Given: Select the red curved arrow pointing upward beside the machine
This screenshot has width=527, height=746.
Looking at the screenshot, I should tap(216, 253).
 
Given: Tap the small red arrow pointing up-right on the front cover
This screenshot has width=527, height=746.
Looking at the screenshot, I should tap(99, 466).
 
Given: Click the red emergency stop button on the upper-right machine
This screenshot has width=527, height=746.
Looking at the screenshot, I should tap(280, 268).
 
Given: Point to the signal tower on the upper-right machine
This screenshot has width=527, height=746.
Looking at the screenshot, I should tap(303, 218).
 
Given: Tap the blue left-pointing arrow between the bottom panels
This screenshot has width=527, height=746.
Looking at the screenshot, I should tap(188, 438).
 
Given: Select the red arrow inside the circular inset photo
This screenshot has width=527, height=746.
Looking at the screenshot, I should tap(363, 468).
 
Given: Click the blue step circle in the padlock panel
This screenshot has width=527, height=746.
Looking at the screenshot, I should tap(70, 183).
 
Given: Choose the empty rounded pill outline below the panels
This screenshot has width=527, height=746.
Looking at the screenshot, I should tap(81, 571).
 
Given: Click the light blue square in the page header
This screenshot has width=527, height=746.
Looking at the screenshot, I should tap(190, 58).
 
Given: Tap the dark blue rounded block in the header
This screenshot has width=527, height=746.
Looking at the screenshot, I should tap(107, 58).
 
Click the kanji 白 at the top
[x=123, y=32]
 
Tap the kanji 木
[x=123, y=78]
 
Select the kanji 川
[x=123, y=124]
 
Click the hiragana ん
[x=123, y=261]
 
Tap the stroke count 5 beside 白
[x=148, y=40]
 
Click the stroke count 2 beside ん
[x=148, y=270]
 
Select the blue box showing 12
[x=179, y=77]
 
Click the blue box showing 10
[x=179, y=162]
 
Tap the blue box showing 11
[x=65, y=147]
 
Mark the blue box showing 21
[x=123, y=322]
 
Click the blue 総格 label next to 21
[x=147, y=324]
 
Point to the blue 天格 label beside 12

### Task goal
Reproduce the entire listing above verbatim, preserving every line and its order.

### Exercise output
Given: Select the red curved arrow pointing upward beside the machine
This screenshot has width=527, height=746.
Looking at the screenshot, I should tap(216, 253).
 
Given: Tap the small red arrow pointing up-right on the front cover
This screenshot has width=527, height=746.
Looking at the screenshot, I should tap(99, 466).
 
Given: Click the red emergency stop button on the upper-right machine
This screenshot has width=527, height=746.
Looking at the screenshot, I should tap(280, 268).
 
Given: Point to the signal tower on the upper-right machine
This screenshot has width=527, height=746.
Looking at the screenshot, I should tap(303, 218).
 
Given: Tap the blue left-pointing arrow between the bottom panels
This screenshot has width=527, height=746.
Looking at the screenshot, I should tap(188, 438).
 
Given: Select the red arrow inside the circular inset photo
This screenshot has width=527, height=746.
Looking at the screenshot, I should tap(363, 468).
 
Given: Click the blue step circle in the padlock panel
This screenshot has width=527, height=746.
Looking at the screenshot, I should tap(70, 183).
 
Given: Choose the empty rounded pill outline below the panels
This screenshot has width=527, height=746.
Looking at the screenshot, I should tap(81, 571).
 
Given: Click the light blue square in the page header
This screenshot has width=527, height=746.
Looking at the screenshot, I should tap(190, 58).
 
Given: Tap the dark blue rounded block in the header
This screenshot has width=527, height=746.
Looking at the screenshot, I should tap(107, 58).
 
Click the kanji 白 at the top
[x=123, y=32]
 
Tap the kanji 木
[x=123, y=78]
 
Select the kanji 川
[x=123, y=124]
 
Click the hiragana ん
[x=123, y=261]
 
Tap the stroke count 5 beside 白
[x=148, y=40]
 
Click the stroke count 2 beside ん
[x=148, y=270]
 
Select the blue box showing 12
[x=179, y=77]
 
Click the blue box showing 10
[x=179, y=162]
 
Tap the blue box showing 11
[x=65, y=147]
 
Mark the blue box showing 21
[x=123, y=322]
 
Click the blue 総格 label next to 21
[x=147, y=324]
 
Point to the blue 天格 label beside 12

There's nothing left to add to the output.